Access and Running Jobs
If you are an NRAO staff member, you can use your regular Linux login to access the cluster. If you are a remote observer, you will need an observer login. See either User Accounts for creating a remote observer account.
-
Login to the NRAO
Note: to preserve ssh agent, and X11 forwarding, you may need to use either -AX (Linux) or -AY (OSX) options on the ssh command line.
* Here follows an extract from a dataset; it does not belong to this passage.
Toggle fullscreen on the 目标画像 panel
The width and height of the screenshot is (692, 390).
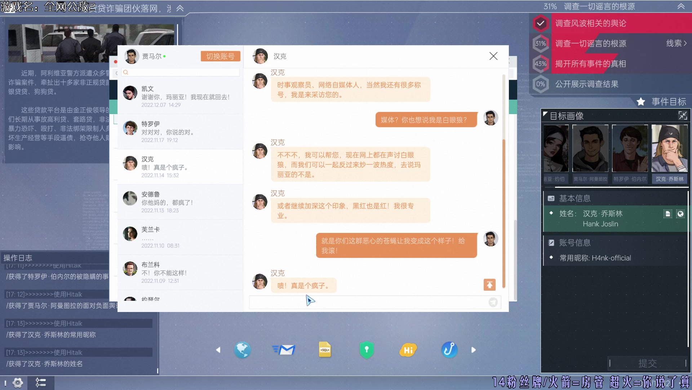683,116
If you are outside the Socorro and Charlottesville facilities, you will need to login to our ssh gateway first.
For NMASC (nmpost)
-
ssh <account name>@ssh.aoc.nrao.edu
For NAASC (cvpost)
-
ssh <account name>@ssh.cv.nrao.edu
Login to the Master Node
Once on the NRAO network, login to the master node. It is from this node that you submit either batch or interactive jobs. Please refrain from doing compute intensive work, like CASA, on the master node as it is a very limited resource that everyone must share.
For NMASC (nmpost)
-
ssh nmpost-master
For NAASC (cvpost)
-
ssh cvpost-master
Running Jobs
There are two types of jobs: batch and interactive. Batch jobs involve submitting a script (bash, python, etc) to the cluster with memory and CPU requirements and the cluster decides where and when to run that job. Interactive jobs give you exclusive access to an entire node including all its memory and CPUs. Batch is preferred over Interactive as it is a more efficient use of resources and allows for many other users to use the cluster. Please use batch jobs instead of interactive jobs when possible.
Batch Jobs
The NRAO provides two methods to start batch jobs: qsub and submit. qsub is the native program that comes with Torque for submitting jobs. If you have used Torque or another PBS-style scheduler, you may be familiar with qsub. Submit is an in-house program for submitting batch jobs that tries to simplify the options required. We suggest trying qsub as it is more flexible and not much harder than submit.
qsub
The command to submit scripts to be run on the cluster is qsub. It has many options which you can see in the qsub manual. These options can be added either to the command-line or into a submit script via the #PBS directive. Below is a very simple example using qsub. More detailed examples are in the appendix.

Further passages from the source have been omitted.